Robert Southey (1849), Common-place Book; pp.278-9. Published by Longman.
[Storey's Account of an Ignis Fatuus.]
"One thing very particular I observed in the way as we went in the night-time: going toward a valley, not above two or three miles from Northampton, we saw several lights, which I took to be candles from the windows of houses in some small village before us; and in a short time they all seemed to vanish, which I took to be by the interposition of some higher ground or hedges; till, coming forward in a lane, near a brook in the valley, we espied a single light a little before us on the way-side, not moving, but fixed as in a window of some house there: but as we approached the place, it began to move, and crossed the lane at some distance from us, and went through a hedge, and a little way along another hedge in a close, mending is pace, so that I took it to be some person in haste, carrying a lanthorn from a house whence it seemed to issue, though there was no house there: then it took a short turn, as if it had some self-direction, and passing along about breast-high from the earth, went side-way in the wind, which was considerably high; and going a little on our right-hand, went northward near the way we had come. It was very bright, though it seemed sometimes to intermit a little, and twinkle in its motion; and so went on as far as we could see it. It put me in mind of some flying beetles I had seen in Hispaniola, and some other parts of the West Indies; which shine as they fly in the night, giving light, in appearance not much short of stars of the first magnitude. I have often heard, and somewhere read, of an Ignis fatuus, or Jack with a lanthorn; of which I suppose this was one sort (for I have heard of several), but have not found the phenomenon solved any where to my satisfaction."—Life of Thomas Storey, p. 730.
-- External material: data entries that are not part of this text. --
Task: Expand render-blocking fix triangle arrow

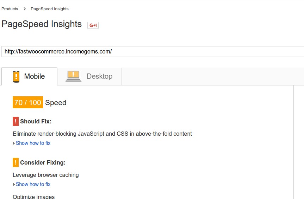Action: pyautogui.click(x=14, y=143)
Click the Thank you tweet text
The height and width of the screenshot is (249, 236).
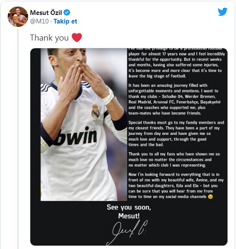[x=50, y=38]
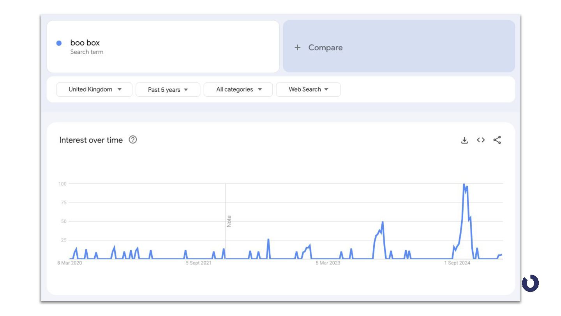Open the embed code icon
This screenshot has height=316, width=561.
(481, 140)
This Thomas Storey appears to be the Quaker minister who travelled to America in 1699. He was in Jamaica in 1709 after the great earthquake there, and met with William Penn in 1714. His brother, George Storey, was one time Dean of Limerick. He was a friend of Joseph Gamble, perhaps the father of Archibald Gamble who was a Professor of Oratory at the University of Pennsylvania.
He may have been Master of the Rolls: "Thomas Storey, once Master of the Rolls, who married Shippen's daughter Anne, must have derived a good portion of the rear grounds extending out to Third street, as the late aged Colonel A. J. Morris tells me that in his time 'Storey's grounds', sold to Samuel Powel, were unbuilt, and enclosed with a brick wall from St. Paul's church down to Spruce street, and thence eastward to Laurel Court."—Watson's Annals of Philadelphia and Pennsylvania, Vol. I; Written 1830 - 1850.
It's said that his journal was published in 1704. Peter Collinson wrote to the "Quaker preacher" Thomas Storey in 1731, according to Ann Leighton, and a Thomas Storey was still writing on Quaker matters in 1737.